His teammates struggled to link up, showing their lack of familiarity with each other, through the first 20 minutes. Klinsmann's charge is to find the right combinations to get the Americans into the World Cup -- they lead CONCACAF qualifying through six games with 13 points, while Costa Rica is next with 11 -- and then to perform well in Brazil. He's using the Gold Cup to test as many players as possible while giving most of the national team regulars who have done so well in qualifying a breather.
"It's good giving them a taste of these kind of battles," Klinsmann said of using multiple lineups. "We'll keep on building this and giving them opportunities whenever possible."
Neither goalkeeper was particularly threatened until U.S. defender Clarence Goodson got free on the left side of the box late in the first half. His left-footed drive was deflected out of bounds by the defense.
Costa Rica played a tightly packed defensive style for much of the match, but coach Jorge Luis Pinto felt his players handled themselves well.
"The only thing we lacked was getting the goal," Pinto said. "The United States got the goal, we didn't."
U.S. notes: The other quarterfinals have Mexico versus Trinidad and Tobago and Cuba versus Panama on Saturday in Atlanta. ... Costa Rica had won eight straight internationals. ... The shutout was the first against the Ticos in 12 Gold Cup matches. ... The United States is 13-12-6 all-time against Costa Rica.
Cuba 4, Belize 0
Ariel Martinez ended Cuba's long Gold Cup drought with three goals Tuesday, and Jeniel Molina's last-second score lifted the Cubans into the quarterfinals with a rout of overmatched Belize.
It was Cuba's first victory in 14 Gold Cup games, including 12 losses.

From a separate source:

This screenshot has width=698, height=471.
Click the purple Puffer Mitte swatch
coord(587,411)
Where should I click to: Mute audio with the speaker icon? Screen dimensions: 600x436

The Cubans finished the opening round 1-2 after losses to the United States and Costa Rica, but the four-goal victory allowed them to advance over Martinique as one of the top third-place teams.
"For me, it was like winning the World Cup," Martinez said. "It is a great achievement for us and it made me very happy."
Belize (0-3), which finished with 10 men, was eliminated.
After Martinez completed his hat trick, the Cubans pressed for the fourth goal that would keep them in the tournament. They came close a handful of times, and then Molina put in a short right-footed shot and his teammates stormed off the bench into the corner of the pitch to mob him.
Cuba advanced one other time, in 2003.
"It was a great game for us," Cuba coach Walter Benitez said. "We put in as much effort as we needed to. It was a tremendous result."
By far the best player on the field, Martinez connected with left-footed drives in the 38th and 63rd minutes. He completed the hat trick with a short right-footed shot in the 84th, and Cuba threatened several times to get a fourth. Each time a Cuban failed to hit the mark, he either held his head in frustration or stomped the ground.
But deep into injury time, with nearly every Cuban player in Belize's box, Liban Perez headed a pass that Molina converted.
In the first half, Martinez moved from right wing toward the middle just outside the penalty area, then unleashed a shot from 18 yards that beat diving goalkeeper Woodrow West to his right just inside the post.
Cuba had nearly every good chance in the first half but was frustrated by a lack of finishing touch until Martinez's brilliant goal. Before beating West, Martinez had been stymied a half-dozen times by the Belize keeper, including twice in one minute.
Wood remained sharp for much of the second half but was no match for Martinez's slaloming move through the defense for a 12-yard shot to make it 2-0.
Perez's pass freed Martinez for his third score, and suddenly Cuba sensed a chance to advance. It waited until the dying moments to seize the opportunity and will play Panama on Saturday in Atlanta.
Belize's first Gold Cup concluded with three losses by a combined 11-1 margin and a quick trip back to Central America. The Belizeans made news last week when two players, Wood and Ian Gaynair, said they were approached to fix a game against the United States but rejected the offer.
Belize finished short-handed when Gaynair drew his second yellow card in the 81st minute. Cuba struck twice after that.